*Stored items*:

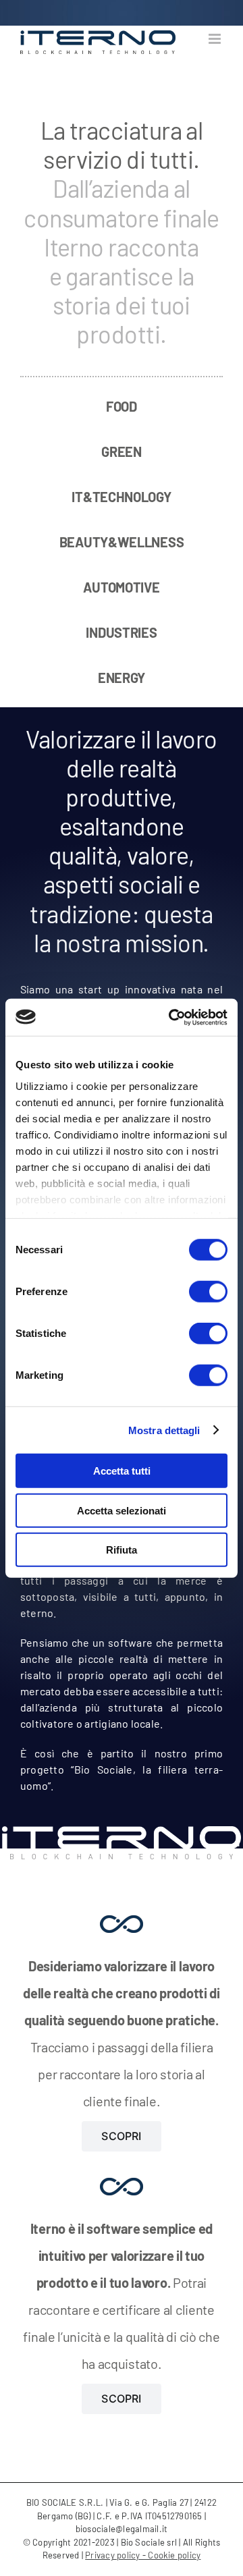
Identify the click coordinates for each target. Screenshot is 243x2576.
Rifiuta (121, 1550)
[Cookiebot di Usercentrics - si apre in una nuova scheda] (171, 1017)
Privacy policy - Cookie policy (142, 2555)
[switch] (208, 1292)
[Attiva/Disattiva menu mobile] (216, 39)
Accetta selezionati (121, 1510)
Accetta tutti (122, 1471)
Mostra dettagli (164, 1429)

*EXERCISE REQUIREMENTS*: Every line of the records above where the string "Accetta" is found should be copied.

*RESPONSE BELOW*:
Accetta selezionati (121, 1510)
Accetta tutti (122, 1471)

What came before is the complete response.